State Bank of Pakistan (SBP) increased the policy rate by 1% against the market expectations of 0.5%. Experts say that the increase in the interest rate has been done to ease the pressure on dwindling foreign reserves.
Governor SBP Tariq Bajwa announced this as part of the Monetary Policy, at the committee meeting being held at SBP Learning Resource Center, Karachi. Members of the monetary policy committee included Dr. Masood Qazi, Executive Director Dr. Inayat Hussain, Executive Director Muhammad Ali Malik and Director SBP Ali Chaudary.
In his Monetary Policy statement, Tariq Bajwa elaborated on the current achievements and macroeconomic challenges that Pakistan is facing at this time.
“In order to curb aggregate demand and ensure near-term stability, the committee has decided to increase the policy rate by 100 bps to 7.5% effective from 16 July 2018.”
In its debate, the Monetary Policy Committee noted that the following factors are contributing to evolving economic challenges:
- The multiplier-effect of a strong fiscal expansion during the second half of FY18 is likely to offset the contractionary impact of monetary tightening in the recent months on domestic demand;
- Higher international oil prices have continued to inflate the import bill;
- Rising inflation projections and the ensuing fall in real interest rates.
- A notable reduction in PKR and US interest rate differential.
The average headline inflation for FY18 stands at 3.9 percent.
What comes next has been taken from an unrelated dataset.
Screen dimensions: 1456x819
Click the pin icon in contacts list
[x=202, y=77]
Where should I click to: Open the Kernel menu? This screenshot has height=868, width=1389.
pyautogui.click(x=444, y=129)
However, this picture is changing rapidly as is visible from rising (YoY) headline and core inflation for June 2018 at 5.2 and 7.1 percent, respectively.
Based on these recent estimates, SBP’s model-based range for average CPI inflation is 6.0–7.0 percent for FY19. This assessment relies on:
- Higher fiscal deficit;
- Food inflation reverting to its normal behavior;
- Unfavorable trend in international oil prices;
- Lagged pass-through of rupee depreciation;
- High survey-based measures of inflation expectations captured by July 2018 edition of IBA-SBP’s Consumer Confidence Survey.
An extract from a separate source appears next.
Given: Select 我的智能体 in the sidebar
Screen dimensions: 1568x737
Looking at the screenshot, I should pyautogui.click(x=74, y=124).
The market was expecting the policy rate hike. However, they anticipated it to be around 0.25-0.50%.
Pakistan is facing a balance of payments crisis as the current account deficit deteriorated to $ 16.0 billion during the first eleven months of FY18, which is 1.4 times over the same period last year.
A favorable impact of a strong recovery in exports (YoY growth of 13.2 percent in Jul-May FY18) and increase in workers’ remittances (3.0 percent in Jul-May FY18) was more than offset by the growing number of imports.
In the absence of matching financial flows, a notable portion of this higher current account deficit was financed by using the country’s own resources. As a result, SBP’s liquid foreign reserves witnessed a net reduction of US$ 6.7 billion to reach US$ 9.5 billion as of July 6, 2018.
These developments suggest that the near-term management of the country’s external accounts is of critical importance.
Monetary expansion in FY18 has been driven by government borrowing for budgetary support and healthy growth in credit to the private sector. Private sector borrowing increased by Rs.768 billion in FY18 which translates into a growth of 14.8 percent.
In FY19, private sector credit is expected to increase by almost the same amount at a growth rate of about 13.0 percent. This will be driven primarily by the rise in need for working capital at the back of gestation of lagged fixed investment into production and rising exports.
On a positive note, Governor SBP told that Pakistan has achieved a thirteen-year high growth rate of 5.8 percent in FY18 and the average CPI inflation was well below the 6.0 percent target.
He also cautioned that the challenges to Pakistan’s economy have accentuated further.